Re: [PR] Add BigTableRead connector and new feature implemented [beam]

via GitHub Fri, 01 Aug 2025 10:42:28 -0700


mutianf commented on code in PR #35696:
URL: https://github.com/apache/beam/pull/35696#discussion_r2248089716



##########
sdks/java/io/google-cloud-platform/src/main/java/org/apache/beam/sdk/io/gcp/bigtable/BigtableReadSchemaTransformProvider.java:
##########
@@ -69,6 +71,13 @@ public class BigtableReadSchemaTransformProvider
                   Schema.FieldType.STRING,
                   Schema.FieldType.array(Schema.FieldType.row(CELL_SCHEMA))))
           .build();
+  public static final Schema FLATTENED_ROW_SCHEMA =
+      Schema.builder()
+          .addByteArrayField("key")
+          .addStringField("family_name")

Review Comment:
   I don't know if this matters but can we make the field name consistent? In 
row_schema this is `column_families`



##########
sdks/python/apache_beam/io/gcp/bigtableio.py:
##########
@@ -357,7 +357,8 @@ def expand(self, input):
         rearrange_based_on_discovery=True,
         table_id=self._table_id,
         instance_id=self._instance_id,
-        project_id=self._project_id)
+        project_id=self._project_id,
+        flatten=False)

Review Comment:
   should we make it consistent with java?
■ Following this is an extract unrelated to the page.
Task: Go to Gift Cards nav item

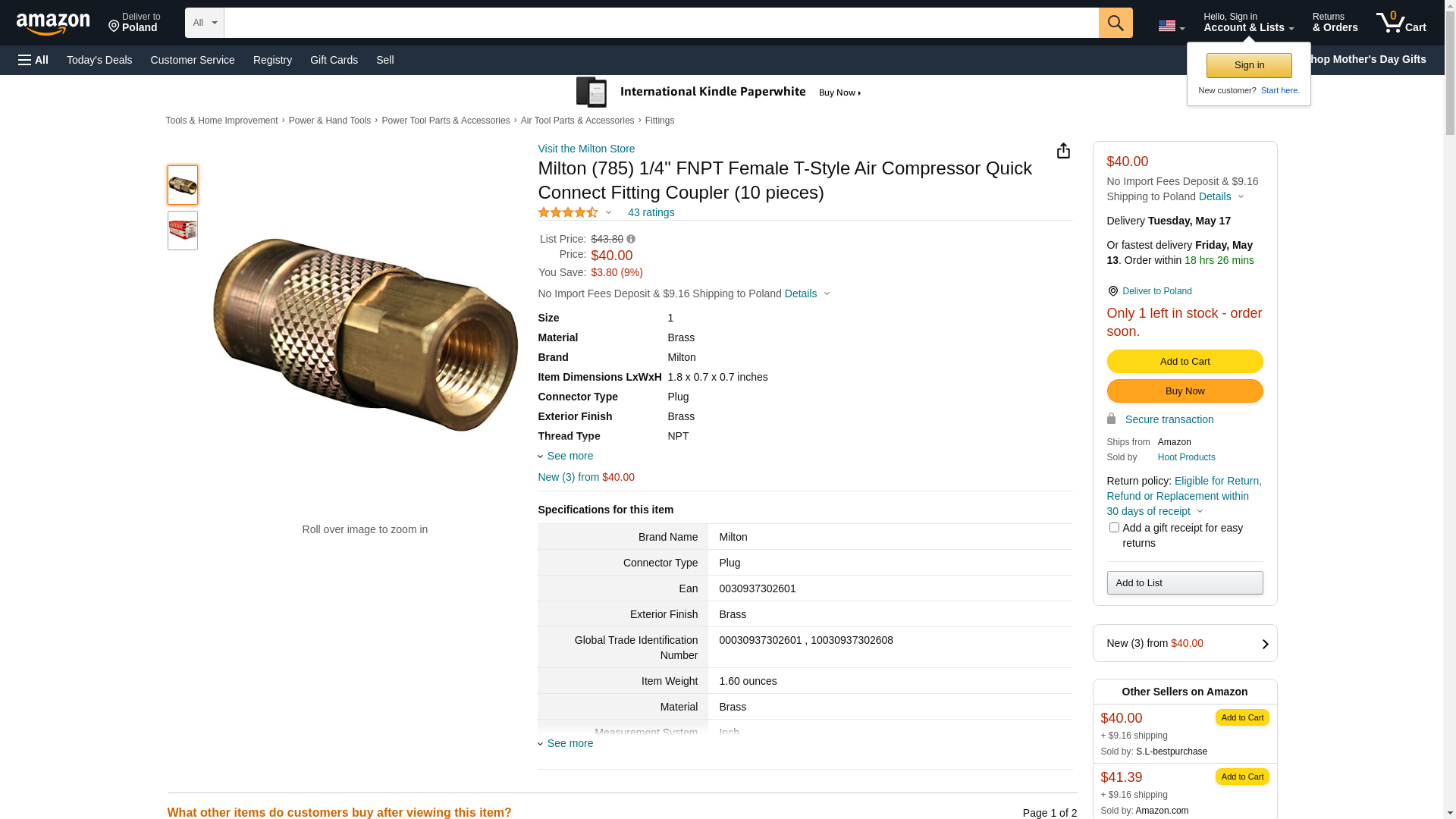Action: click(334, 60)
I prefer false but i don't feel 
strongly about it.



##########
sdks/java/io/google-cloud-platform/src/main/java/org/apache/beam/sdk/io/gcp/bigtable/BigtableReadSchemaTransformProvider.java:
##########
@@ -69,6 +71,13 @@ public class BigtableReadSchemaTransformProvider
                   Schema.FieldType.STRING,

Review Comment:
   can we update qualifier to be ByteArray? (if there isn't a byteString type)



##########
sdks/java/io/google-cloud-platform/src/main/java/org/apache/beam/sdk/io/gcp/bigtable/BigtableReadSchemaTransformProvider.java:
##########
@@ -152,45 +166,97 @@ public PCollectionRowTuple expand(PCollectionRowTuple 
input) {
                       .withInstanceId(configuration.getInstanceId())
                       .withProjectId(configuration.getProjectId()));
 
+      Schema outputSchema =
+          Boolean.FALSE.equals(configuration.getFlatten()) ? ROW_SCHEMA : 
FLATTENED_ROW_SCHEMA;
+
       PCollection<Row> beamRows =
-          bigtableRows.apply(MapElements.via(new 
BigtableRowToBeamRow())).setRowSchema(ROW_SCHEMA);
+          bigtableRows
+              .apply("ConvertToBeamRows", ParDo.of(new 
BigtableRowConverterDoFn(configuration)))
+              .setRowSchema(outputSchema);
 
       return PCollectionRowTuple.of(OUTPUT_TAG, beamRows);
     }
   }
 
-  public static class BigtableRowToBeamRow extends 
SimpleFunction<com.google.bigtable.v2.Row, Row> {
-    @Override
-    public Row apply(com.google.bigtable.v2.Row bigtableRow) {
-      // The collection of families is represented as a Map of column families.
-      // Each column family is represented as a Map of columns.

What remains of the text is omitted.